* _WHAT IS BEING ASKED_: Set down every line from the one containing "Viewport: 880px width, 590px" through the last line of the records below, exactly as written, and leave out the pictures.

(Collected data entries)

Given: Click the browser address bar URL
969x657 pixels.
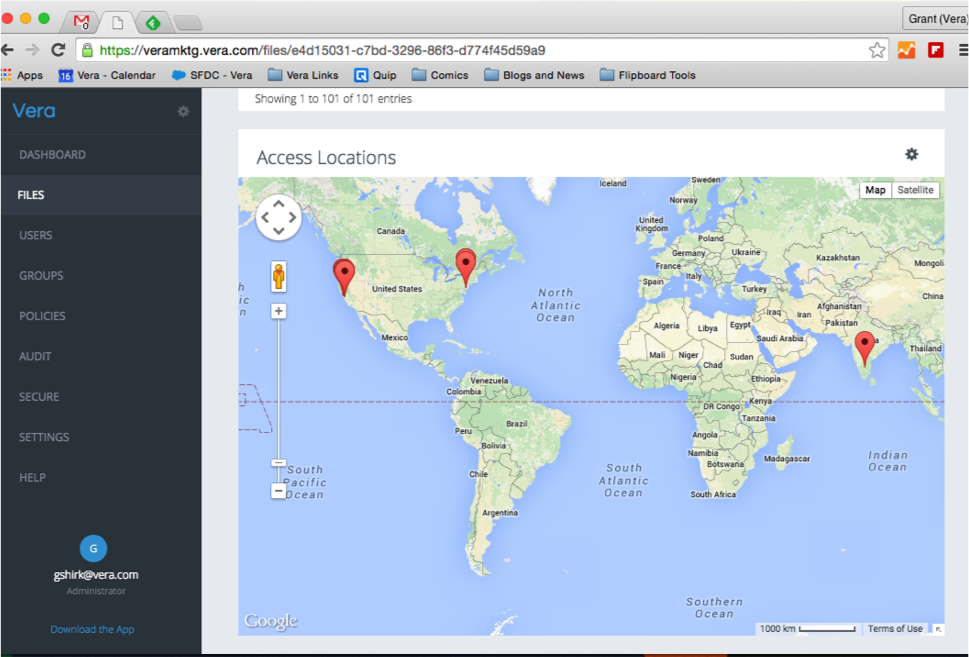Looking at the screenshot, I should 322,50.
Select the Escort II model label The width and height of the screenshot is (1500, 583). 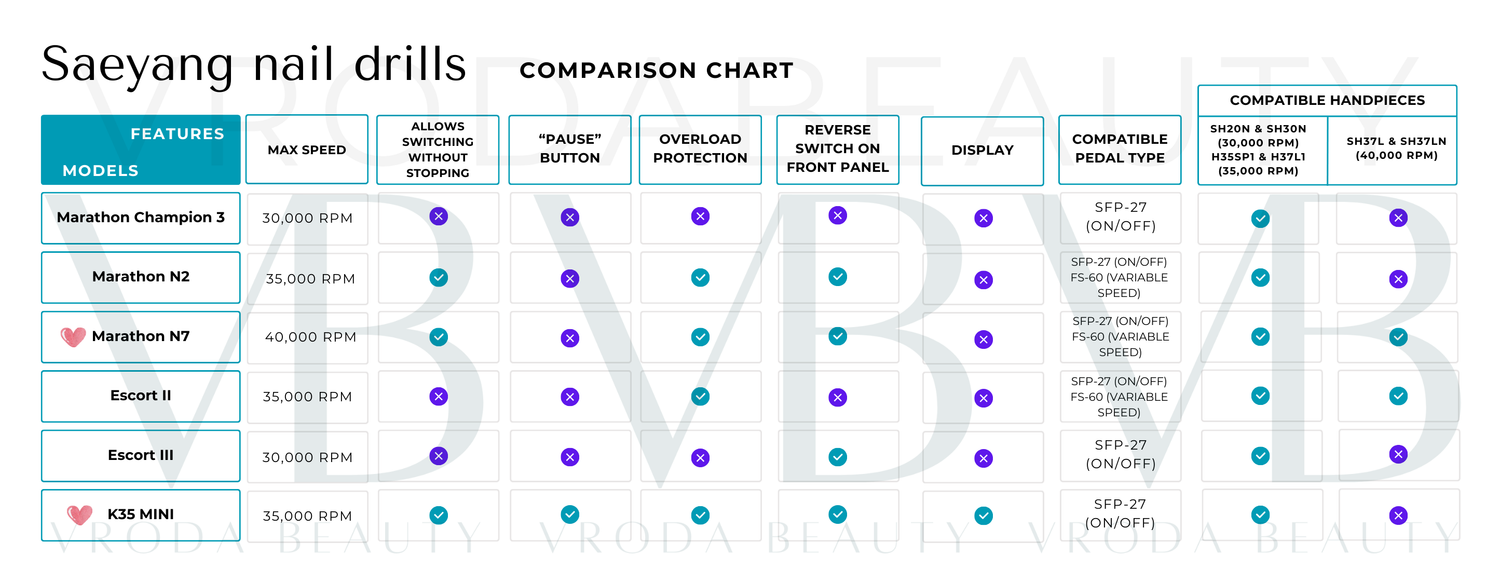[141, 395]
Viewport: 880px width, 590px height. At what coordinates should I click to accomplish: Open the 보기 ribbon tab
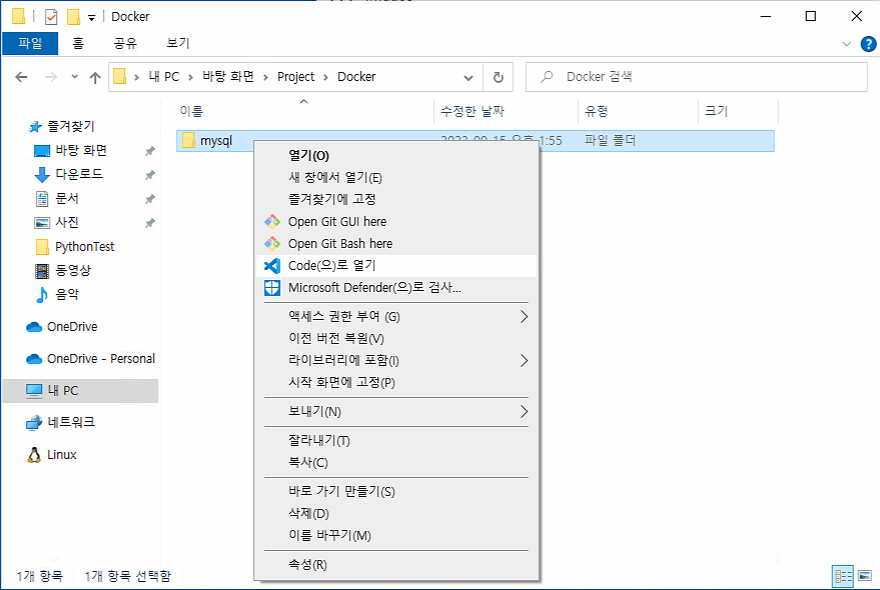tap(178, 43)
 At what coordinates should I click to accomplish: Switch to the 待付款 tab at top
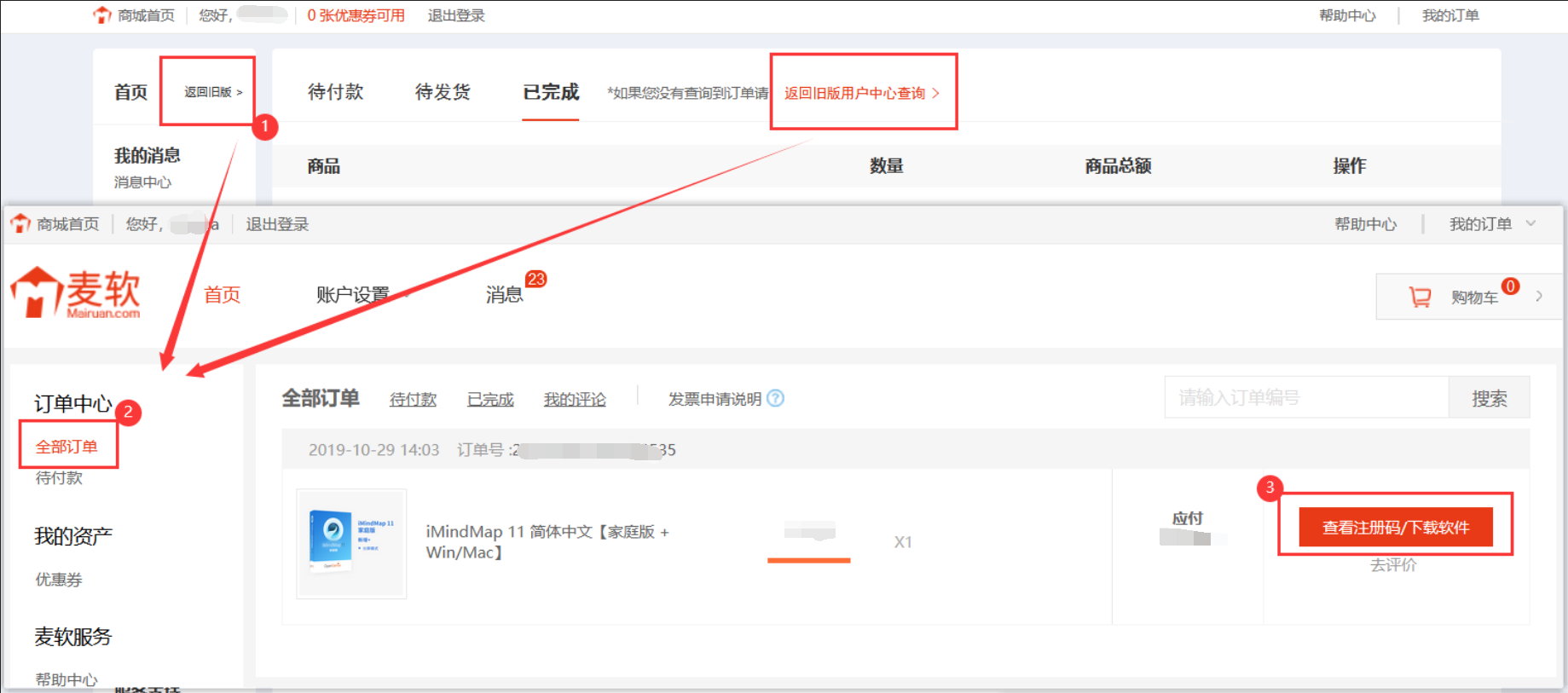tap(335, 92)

* _RESULT OF THIS EXERCISE_:
Viewport: 880px width, 590px height. At what coordinates should I click to accomplish: Open the 보기 ribbon tab
tap(178, 43)
 At what coordinates should I click to accomplish: Switch to the 待付款 tab at top
tap(335, 92)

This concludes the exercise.